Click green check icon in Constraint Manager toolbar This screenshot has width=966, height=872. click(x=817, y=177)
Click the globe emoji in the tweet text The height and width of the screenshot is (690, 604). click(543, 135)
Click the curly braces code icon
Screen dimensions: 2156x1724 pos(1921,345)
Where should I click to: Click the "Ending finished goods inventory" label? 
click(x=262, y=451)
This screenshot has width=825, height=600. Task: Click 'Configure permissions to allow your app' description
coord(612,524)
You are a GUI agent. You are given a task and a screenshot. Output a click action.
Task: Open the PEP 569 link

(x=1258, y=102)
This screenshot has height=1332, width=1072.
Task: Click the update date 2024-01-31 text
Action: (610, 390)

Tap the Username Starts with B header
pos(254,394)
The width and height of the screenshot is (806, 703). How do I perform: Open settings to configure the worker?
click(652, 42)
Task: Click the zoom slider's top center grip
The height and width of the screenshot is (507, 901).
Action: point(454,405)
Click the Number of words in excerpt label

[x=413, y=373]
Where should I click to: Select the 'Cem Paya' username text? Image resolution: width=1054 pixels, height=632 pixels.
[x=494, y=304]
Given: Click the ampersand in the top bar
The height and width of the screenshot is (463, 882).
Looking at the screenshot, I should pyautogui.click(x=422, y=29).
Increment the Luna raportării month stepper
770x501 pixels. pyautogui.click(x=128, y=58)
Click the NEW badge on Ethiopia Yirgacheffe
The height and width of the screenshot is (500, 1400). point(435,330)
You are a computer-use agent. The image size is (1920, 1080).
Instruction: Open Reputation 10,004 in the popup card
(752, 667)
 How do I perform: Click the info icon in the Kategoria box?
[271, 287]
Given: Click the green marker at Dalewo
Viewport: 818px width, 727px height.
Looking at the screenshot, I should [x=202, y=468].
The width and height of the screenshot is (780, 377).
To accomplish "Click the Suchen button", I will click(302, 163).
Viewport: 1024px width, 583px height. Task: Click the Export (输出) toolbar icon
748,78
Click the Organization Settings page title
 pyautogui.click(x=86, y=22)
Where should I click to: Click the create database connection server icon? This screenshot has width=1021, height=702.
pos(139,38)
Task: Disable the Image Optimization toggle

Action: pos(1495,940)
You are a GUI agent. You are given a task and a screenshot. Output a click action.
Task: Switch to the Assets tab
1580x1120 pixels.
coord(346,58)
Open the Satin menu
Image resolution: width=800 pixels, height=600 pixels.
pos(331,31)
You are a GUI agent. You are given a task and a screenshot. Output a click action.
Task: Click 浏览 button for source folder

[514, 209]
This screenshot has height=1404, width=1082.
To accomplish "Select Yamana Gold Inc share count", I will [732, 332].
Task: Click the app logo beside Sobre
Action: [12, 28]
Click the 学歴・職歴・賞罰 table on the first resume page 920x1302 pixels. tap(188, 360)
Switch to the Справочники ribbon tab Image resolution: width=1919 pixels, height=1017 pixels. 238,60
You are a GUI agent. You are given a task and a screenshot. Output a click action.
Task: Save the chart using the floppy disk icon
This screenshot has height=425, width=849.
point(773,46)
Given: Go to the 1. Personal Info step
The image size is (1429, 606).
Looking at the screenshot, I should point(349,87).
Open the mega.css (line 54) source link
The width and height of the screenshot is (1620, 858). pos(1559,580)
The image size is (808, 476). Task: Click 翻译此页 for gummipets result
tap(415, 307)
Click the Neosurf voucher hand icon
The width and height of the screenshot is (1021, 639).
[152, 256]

- Brief
A complete, exact transcription of the data above is required.

- Answer section
Click green check icon in Constraint Manager toolbar This screenshot has width=966, height=872. click(x=817, y=177)
Click the globe emoji in the tweet text The height and width of the screenshot is (690, 604). click(543, 135)
Click the curly braces code icon
Screen dimensions: 2156x1724 pos(1921,345)
Where should I click to: Click the "Ending finished goods inventory" label? 
click(x=262, y=451)
This screenshot has width=825, height=600. Task: Click 'Configure permissions to allow your app' description
coord(612,524)
You are a GUI agent. You are given a task and a screenshot. Output a click action.
Task: Open the PEP 569 link

(x=1258, y=102)
This screenshot has height=1332, width=1072.
Task: Click the update date 2024-01-31 text
Action: (610, 390)

Tap the Username Starts with B header
pos(254,394)
The width and height of the screenshot is (806, 703). How do I perform: Open settings to configure the worker?
click(652, 42)
Task: Click the zoom slider's top center grip
The height and width of the screenshot is (507, 901).
Action: point(454,405)
Click the Number of words in excerpt label

[x=413, y=373]
Where should I click to: Select the 'Cem Paya' username text? Image resolution: width=1054 pixels, height=632 pixels.
[x=494, y=304]
Given: Click the ampersand in the top bar
The height and width of the screenshot is (463, 882).
Looking at the screenshot, I should pyautogui.click(x=422, y=29).
Increment the Luna raportării month stepper
770x501 pixels. pyautogui.click(x=128, y=58)
Click the NEW badge on Ethiopia Yirgacheffe
The height and width of the screenshot is (500, 1400). point(435,330)
You are a computer-use agent. The image size is (1920, 1080).
Instruction: Open Reputation 10,004 in the popup card
(752, 667)
 How do I perform: Click the info icon in the Kategoria box?
[271, 287]
Given: Click the green marker at Dalewo
Viewport: 818px width, 727px height.
Looking at the screenshot, I should [x=202, y=468].
The width and height of the screenshot is (780, 377).
To accomplish "Click the Suchen button", I will click(302, 163).
Viewport: 1024px width, 583px height. Task: Click the Export (输出) toolbar icon
748,78
Click the Organization Settings page title
 pyautogui.click(x=86, y=22)
Where should I click to: Click the create database connection server icon? This screenshot has width=1021, height=702.
pos(139,38)
Task: Disable the Image Optimization toggle

Action: pos(1495,940)
You are a GUI agent. You are given a task and a screenshot. Output a click action.
Task: Switch to the Assets tab
1580x1120 pixels.
coord(346,58)
Open the Satin menu
Image resolution: width=800 pixels, height=600 pixels.
pos(331,31)
You are a GUI agent. You are given a task and a screenshot. Output a click action.
Task: Click 浏览 button for source folder

[514, 209]
This screenshot has height=1404, width=1082.
To accomplish "Select Yamana Gold Inc share count", I will [732, 332].
Task: Click the app logo beside Sobre
Action: [12, 28]
Click the 学歴・職歴・賞罰 table on the first resume page 920x1302 pixels. tap(188, 360)
Switch to the Справочники ribbon tab Image resolution: width=1919 pixels, height=1017 pixels. 238,60
You are a GUI agent. You are given a task and a screenshot. Output a click action.
Task: Save the chart using the floppy disk icon
This screenshot has height=425, width=849.
point(773,46)
Given: Go to the 1. Personal Info step
The image size is (1429, 606).
Looking at the screenshot, I should point(349,87).
Open the mega.css (line 54) source link
The width and height of the screenshot is (1620, 858). pos(1559,580)
The image size is (808, 476). Task: Click 翻译此页 for gummipets result
tap(415, 307)
Click the Neosurf voucher hand icon
The width and height of the screenshot is (1021, 639).
[152, 256]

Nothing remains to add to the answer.